Ban aside, time and money may stop new nuclear plants in Minnesota

Power generation inside the plant
The generators and turbines of the nuclear plant work almost nonstop to generate power.
MPR File Photo/Steve Mullis

A state Senate committee will discuss today whether the state should lift its ban on new nuclear power plants.

President Obama threw his support behind nuclear power with an $8 billion federal loan guarantee for the first new nuclear plants in the country in 30 years. Advocates promote nuclear power as a low-carbon alternative to coal and a reliable source of baseload, or continuous, power.

But even if lawmakers agree to lift the nuclear moratorium in Minnesota, it's unlikely any new plants will be built anytime soon.

The nuclear energy industry faces two major obstacles: money, and time.

Xcel Energy is boosting the output at both of its existing nuclear plants in Minnesota. At Prairie Island, the project will cost $600 million. That sounds like a lot of money, but it's dwarfed by the cost of a brand-new plant.

Each new nuclear plant will cost as much as $9 billion, said Marshall Cohen, senior director for state and local government affairs with the Nuclear Energy Institute in Washington.

"There's no question they're expensive to build," said Cohen, who is scheduled to speak to the Senate committee. "But once you get them built, and with this kind of help, you get them built and you turn them on, they're going to run 40, 60, in some cases even 80 years at low cost for ratepayers."

The kind of help Cohen refers to are government loan guarantees and a series of tax breaks the nuclear energy industry has requested.

Wall Street has been unwilling to invest in nuclear plants for years because in the past, many projects went far over-budget, and some ended in default.

The Obama administration subsidies may encourage private investment, but they draw criticism from a range of groups, including opponents of big government like Taxpayers for Common Sense, and traditional environmental groups.

Ellen Vancko, climate change project coordinator for the Union of Concerned Scientists' Nuclear Energy and Climate Change Project, said compared to other energy choices, nuclear power is a bad investment.

"Overall we are seeing the costs of all renewable technologies come down," Vancko said. "And they've come down significantly over the past decade, while we've seen the nuclear costs do nothing but escalate dramatically."

Vanko said taxpayers -- the ultimate source of those loan guarantees -- shouldn't have to bear the cost of delays and possible defaults.

Obama wants to triple the dollars available for loan guarantees, which would cover perhaps seven plants. There are about two dozen plants being proposed around the country with none in Minnesota.

In Minnesota, utilities are concentrating on meeting the state's renewable energy mandate. By 2025, they need to have a quarter of their electricity coming from renewable sources.
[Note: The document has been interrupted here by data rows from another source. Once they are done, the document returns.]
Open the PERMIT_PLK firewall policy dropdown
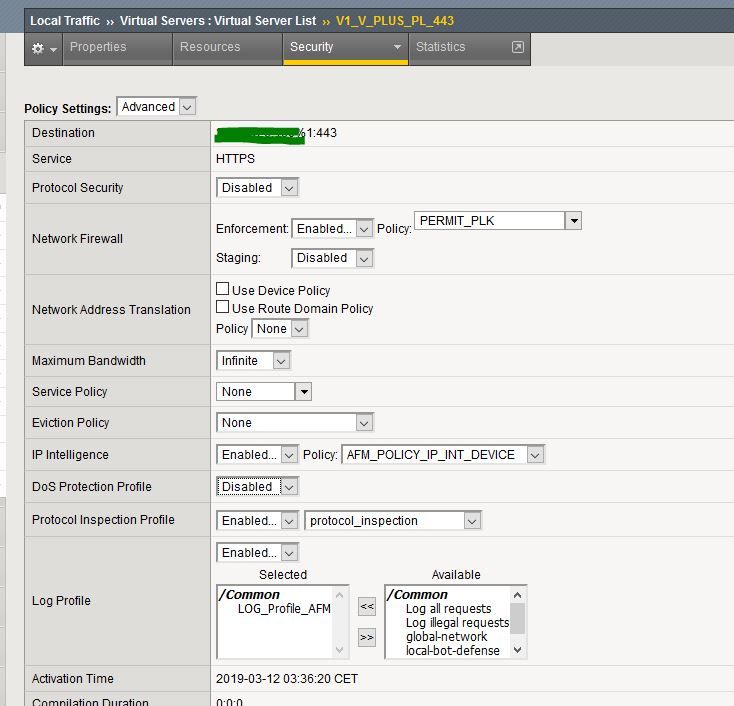 coord(573,221)
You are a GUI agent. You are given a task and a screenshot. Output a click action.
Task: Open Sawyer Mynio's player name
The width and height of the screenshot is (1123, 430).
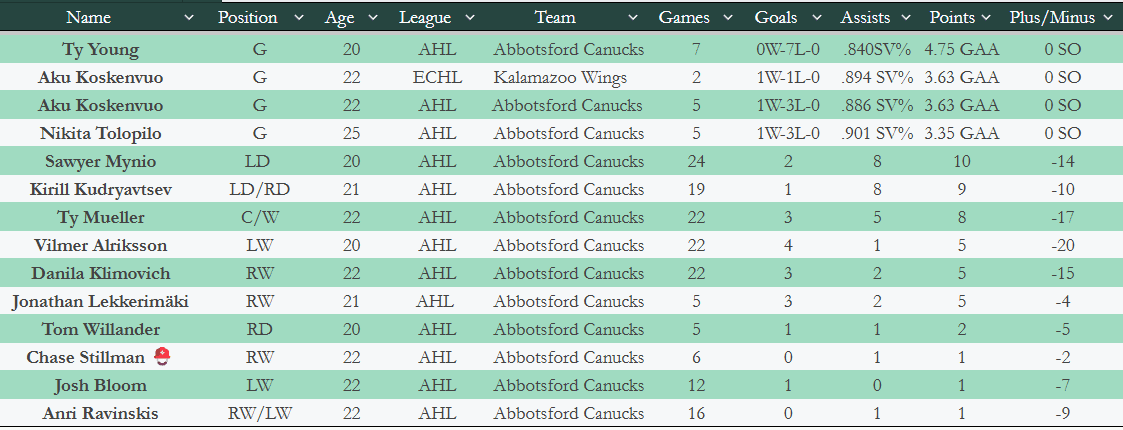[x=100, y=161]
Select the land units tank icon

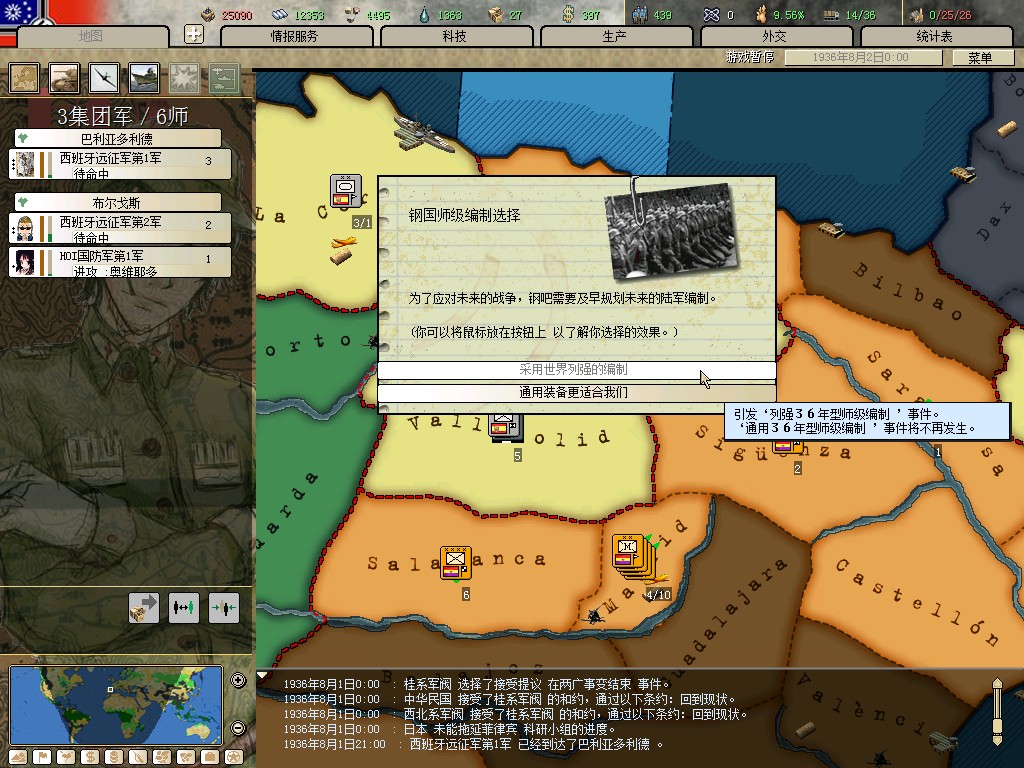(65, 77)
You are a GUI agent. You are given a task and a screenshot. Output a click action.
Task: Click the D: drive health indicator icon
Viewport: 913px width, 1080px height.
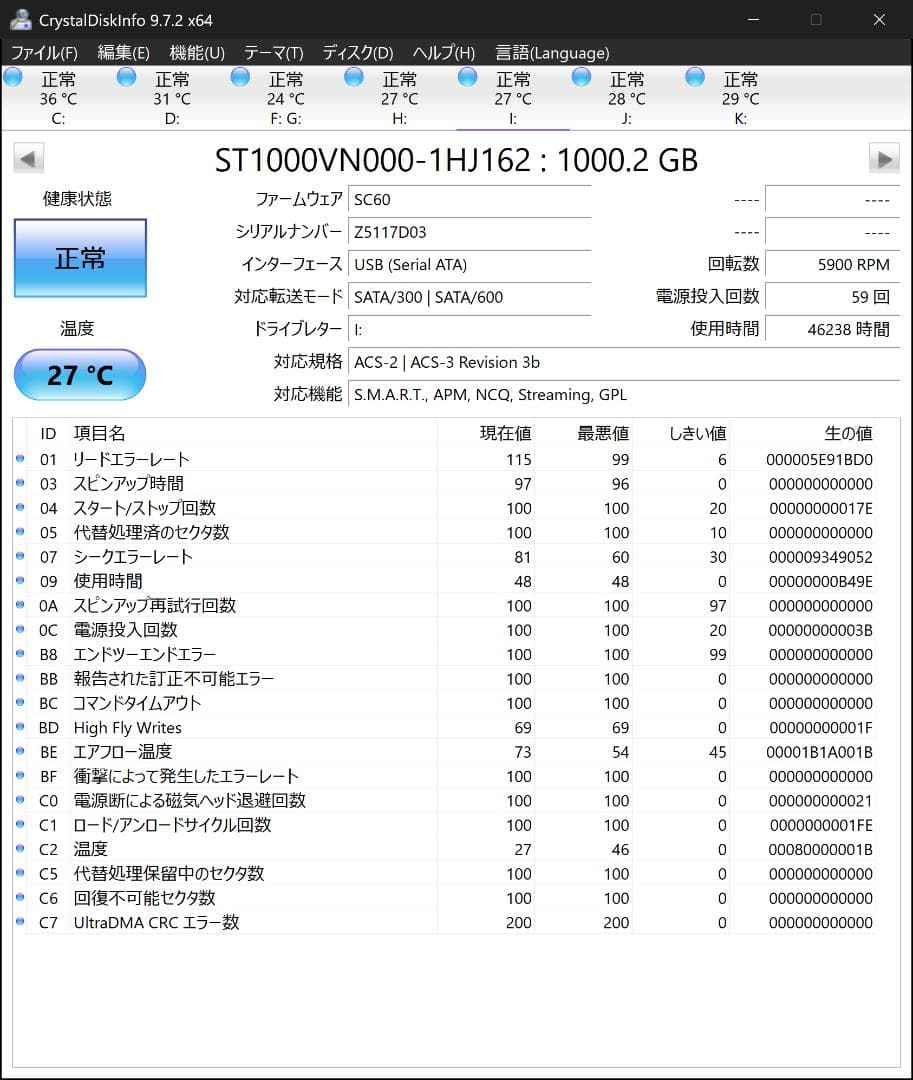(x=126, y=76)
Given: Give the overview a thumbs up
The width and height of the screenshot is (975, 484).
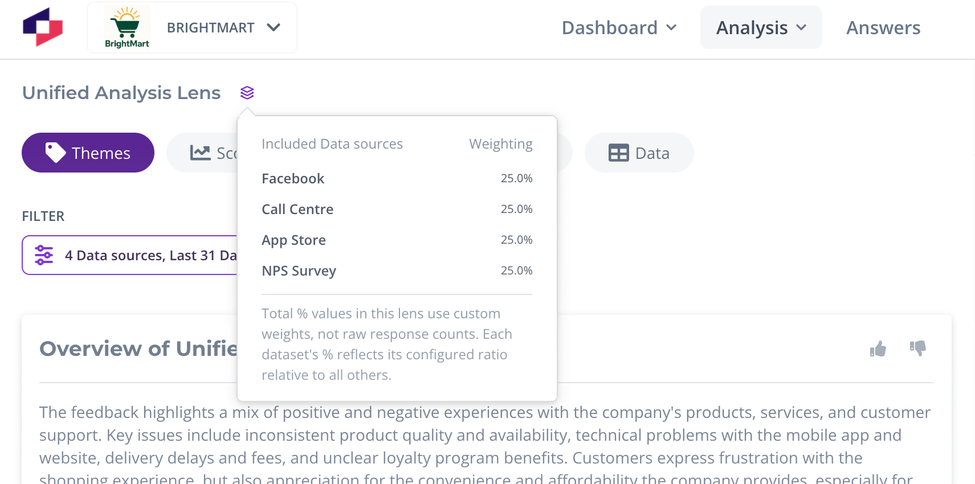Looking at the screenshot, I should 877,349.
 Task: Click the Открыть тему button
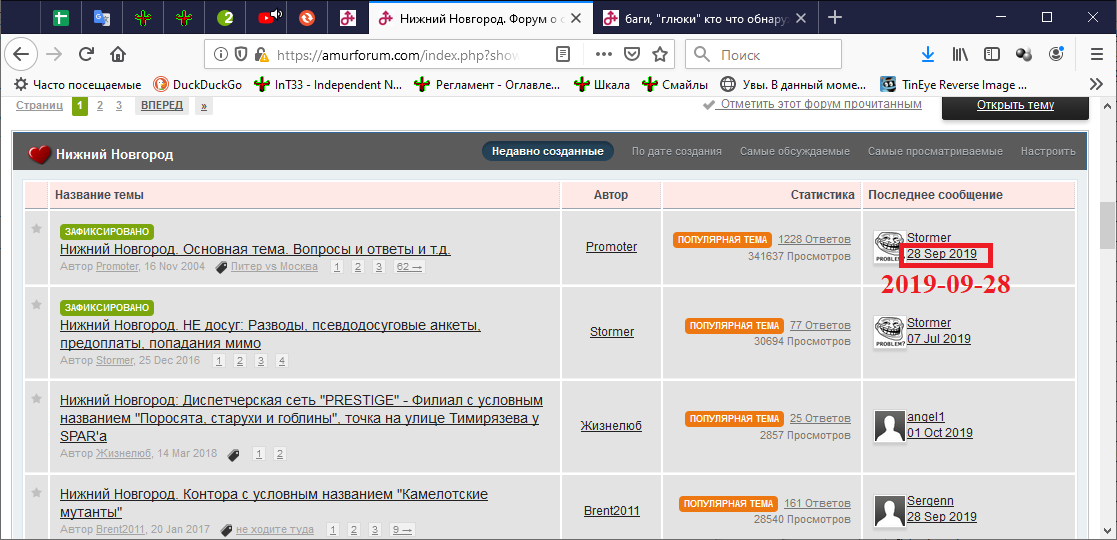pyautogui.click(x=1014, y=105)
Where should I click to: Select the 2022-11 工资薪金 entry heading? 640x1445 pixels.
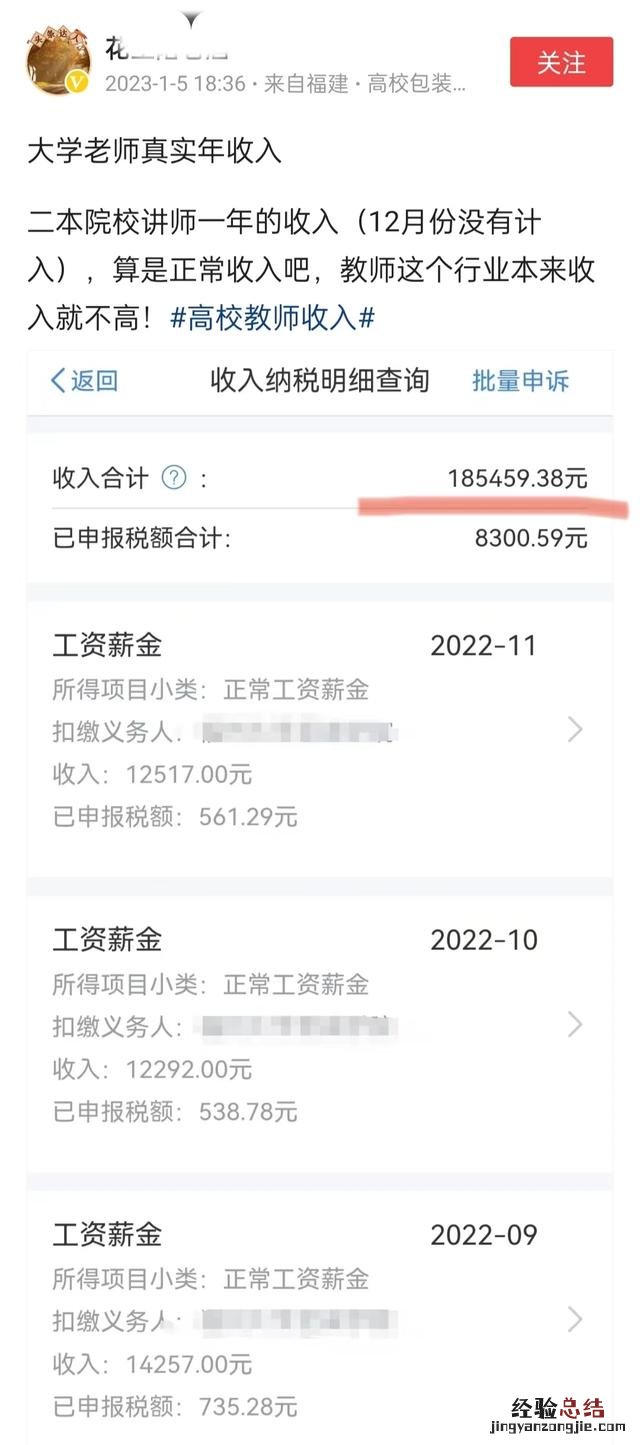click(107, 645)
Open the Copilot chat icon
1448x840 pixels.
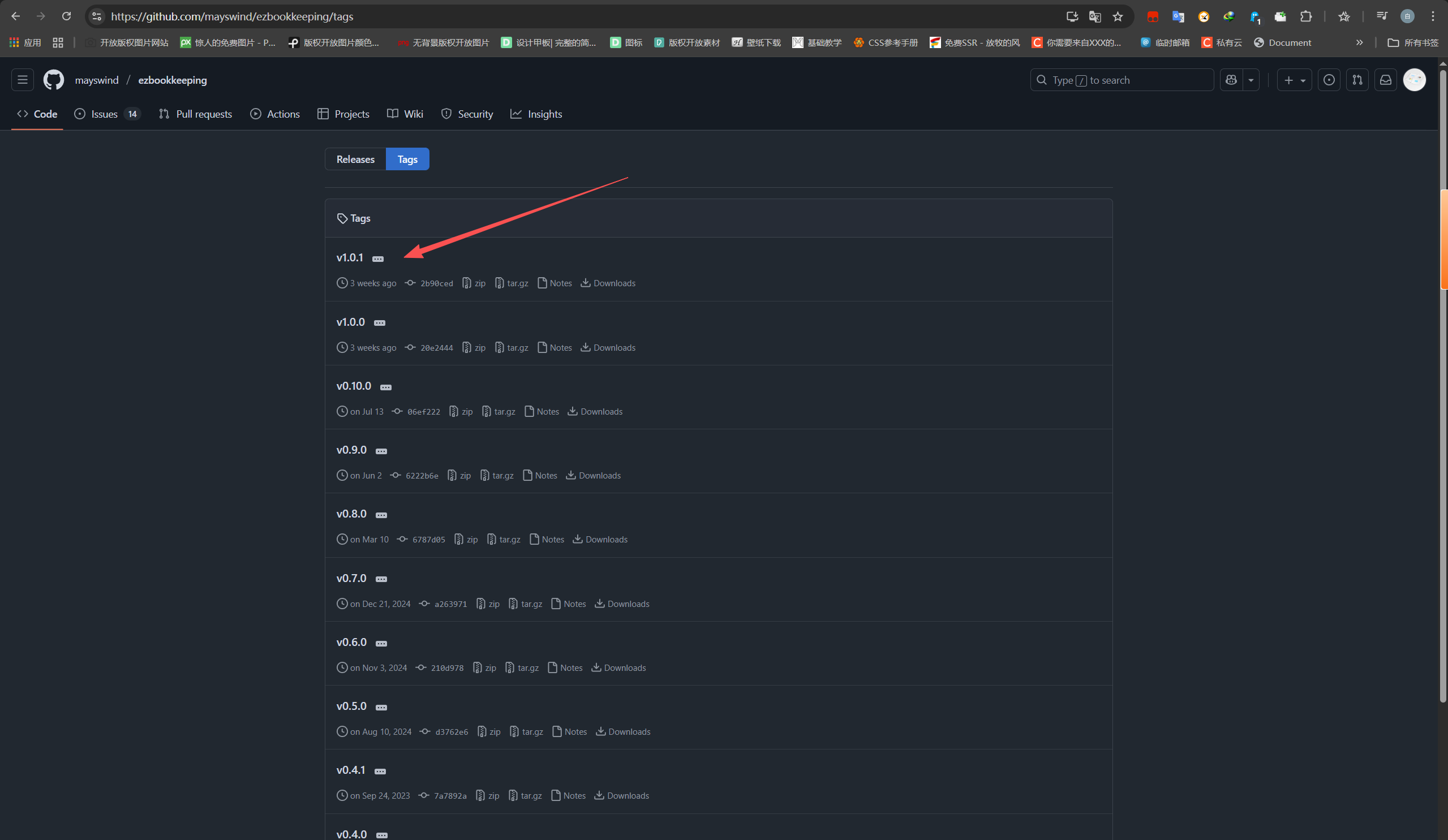1231,80
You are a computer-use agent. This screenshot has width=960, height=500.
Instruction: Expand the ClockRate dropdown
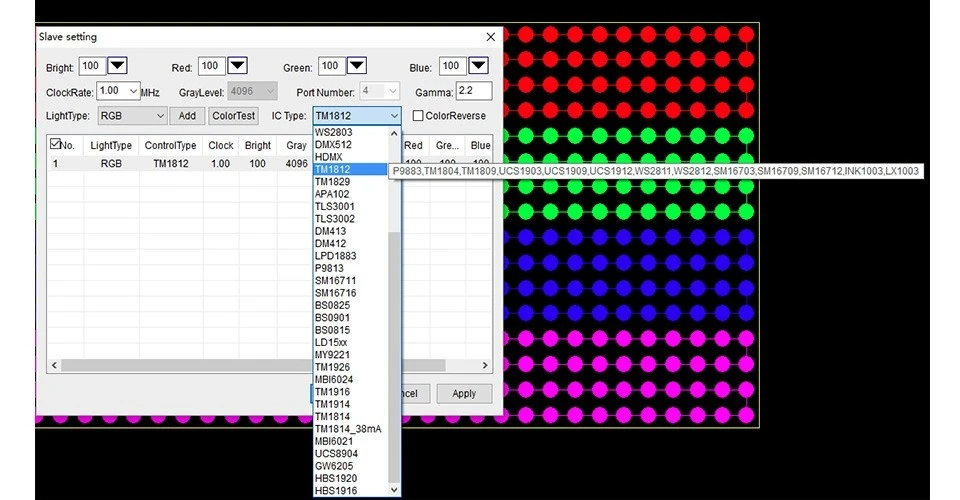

The four biggest utilities in Minnesota support lifting the ban, but they don't have any immediate plans to build a plant.

It takes a long time to build nuclear plants. Two reactors under construction in Europe are struggling with technical and safety problems, and they're far behind schedule.

That issue of time is one reason why Harry Melander, president of the Minnesota Building and Construction Trades Council, wants to remove Minnesota's ban.

"The challenge we have is because of the length of time it takes to construct a nuclear plant, anywhere from eight to 10 years, we need to at least have the conversation," Melander said.

Critics say it takes so long to build a nuclear plant that the technology is not the best way to combat climate change.

The industry is designing a new generation of plants. The idea is that standardized plants with nearly identical designs would be cheaper to build and safer to operate.

But the Nuclear Regulatory Commission keeps asking questions about safety systems in the new designs, so they're behind schedule too.

Opponents of nuclear power continue to raise questions about its safety. In Vermont, the senate recently voted to close the Vermont Yankee plant, built in 1972, because of concerns about leaks of radioactive tritium and other problems.

Some plants have not completed security upgrades required after the World Trade Center terrorist attacks in 2001. Xcel Energy says its two Minnesota plants are "very secure" and the company "makes changes as necessary to stay current with the ever-changing threat."

The NRC recently granted Xcel an extra 15 months to complete required safety measures at the Prairie Island and Monticello plants.

Meanwhile, the question of what to do with nuclear waste remains unanswered.

Nevertheless, advocates say nuclear power should at least be an option in Minnesota.

The Senate Energy committee could vote on a repeal of the ban this week. Last year, a similar bill passed on the Senate floor, but failed by a few votes in the House.